And if not, on what basis is it considered allegorical and not true? Why would Noah’s story be false, and our original parents Adam and Eve be true? How do you reconcile the similarities between the story of Noah and other ancient flood stories?
The contrast between
allegorical and
true is misleading. An allegory can be true. It can express truth in a figurative way. The question of the allegory’s meaning pertains to what the author is teaching, what his message is. Not everything in an allegory is what is being taught. For instance, many details may just provide the setting for the story. Those details of place, time, persons, and so on, may be fact or not. That does not matter because those kinds of things are not the message.
An allegory may have an historical basis, but that is not a necessary, or even common feature, especially if the message is a religious or moral one. Aesop’s fables are easily recognized as fables, so no one asks if they are historical, as if a fox could talk, and so on. Still, the fables are still true. The truth in Aesop’s fables is often a moral truth.
When it comes to the Deluge story with Noah, the matter is not as simple as it is with identifying Aesop’s works as fables. The Deluge story needs to be recognized as to its proper literary genre, or
genus litterarium, in order to correctly interpret the story and discern the author’s message. Identifying the* genus litterarium *of an ancient text requires familiarity with the cultural milieu and its literature. For example, one good source is
The Ancient Near East,
Volume I and
Volume II by James Pritchard.
Regarding the deluge, floods were common in the Ancient Near East. And there are a number of flood stories, notably the Babylonian stories, which refer to a flood that happened a very, very long time in the past. There may have been one flood that was greater than the others and is being recalled via tradition in the Babylonian stories as the basis for such stories as the
Epic of Gilgamesh. The Gilgamesh epic involving the hero, Ut-napishtim, a resident of Shuripak on the Euphrates, is the longest and best preserved of the Babylonian flood stories.

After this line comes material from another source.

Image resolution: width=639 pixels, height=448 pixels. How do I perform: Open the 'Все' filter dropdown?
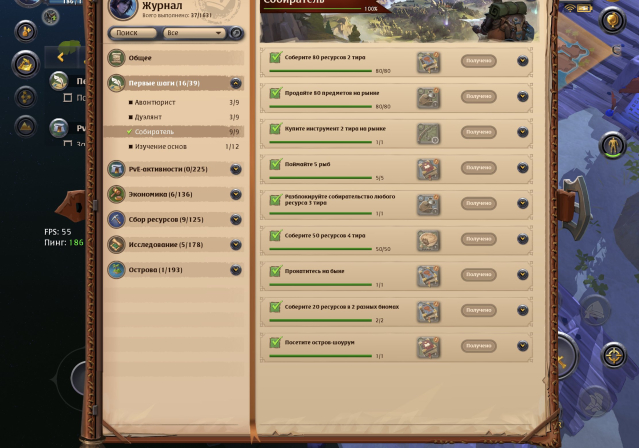click(x=194, y=33)
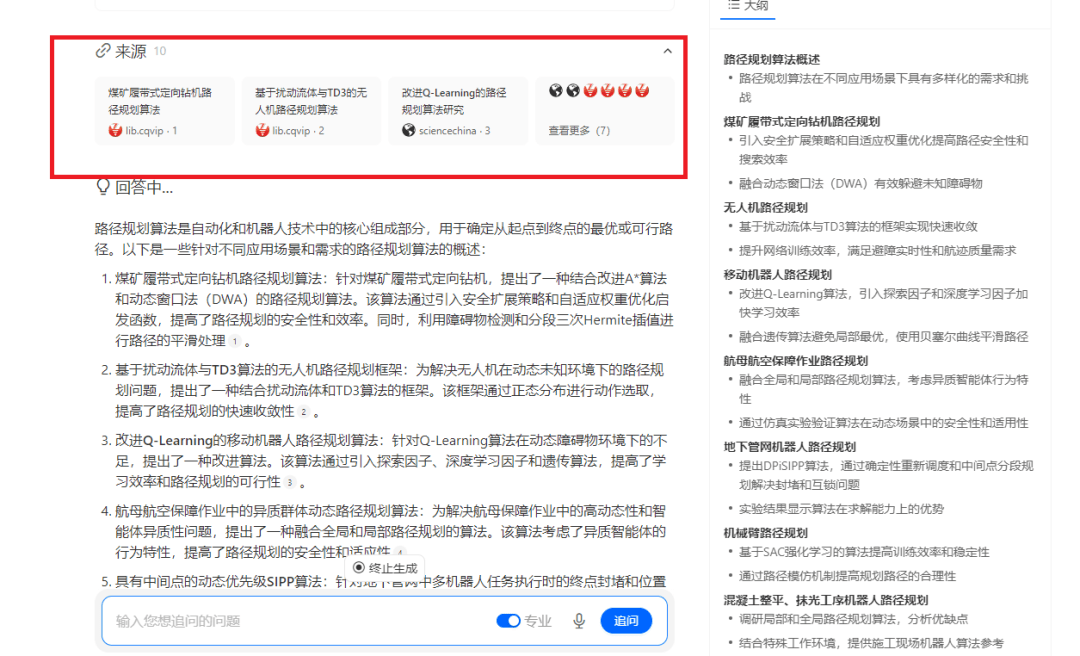Click the outline list icon beside 大纲
The height and width of the screenshot is (656, 1080).
733,6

The idea there there was an actual world-wide flood is a physical impossibility. But then again, a flood covering the known world at the time, far back in history from the time of the stories, may be literary
hyperbole, but it would not involve an actual global flood, just one of the known world.
The similarities, as well as the very distinct differences, between the Babylonian *Epic of Gilgamesh *and the biblical Deluge story are very revealing. The similarities are discussed in a well-known book titled,
The Epic of Gilgamesh and Old Testament Parallels by Alexander Heidel. The similarities between the Babylonian stories and the O.T. are too numerous to assert an independence.
So, what is the relationship? The Hebrew’s ancestors came from Mesopotamia and would have passed on the flood stories they knew by means of oral tradition.The Hebrews later took this ancient tradition and re-worked it to conform to their own religion. In
Gilgamesh, the gods are arbitrary and vent their irrational anger on the human race with acts of nature, such as floods, without distinguishing between good and evil. When the gods decree a deluge, the god Ea secretly reveals the decree to Ut-napishtim, and instructs him to build a boat described as a cube, 10 dozen cubits on a side. In* Genesis*, the ark is rectangular. It is not a ship or a boat. It is a large box.
The Deluge story may be interpreted Judaism’s response to the
Gilgamesh epic. In the Deluge account there are not many gods. There is the one true God. The Deluge account in
Genesis incorporates the Hebrew notions of divine providence and justice. The disaster occurs because “all flesh was corrupt” (Gn. 6:12). Noah is a hero of righteousness. And a deluge covering the entire world expresses the idea that God’s justice extends to the farthest regions of the world. There is no escaping God’s justice.
When addressing the *genus litterarium *of the biblical Deluge account, we see that it is a theological polemic against the Babylonian flood stories. The Genesis story is now a true account, without it being an historical account. It’s truth involves a religious or theological message about God, his providence and justice.
The story was then worked into the biblical narrative of a religious history, which is not a literal, chronological history as we think of history. The majority of bible scholars do not see any evidence for the Noah story being historical. To emphasize this point, the story is true, yet it is not historical.
The literal sense of the story is the basis for interpreting the account. A true literal reading is one that fully recognizes and appreciates the *genus litterarium , *and how it functions to convey the author’s message. A literal reading in the common usage of “literal”, then, is not truly literal if it takes the story to be an historical account. The interpretation is simply wrong because it does not correctly recognize the
genus litterarium.
We cannot arbitrarily apply a method for interpreting one text in the Bible to any other such as the Adam and Eve story, since the Bible contains numerous ancient literary forms and genres that need understood as to how they function.
For studying the Bible, see
Dictionary of the Bible by Fr. John L. Mckenzie.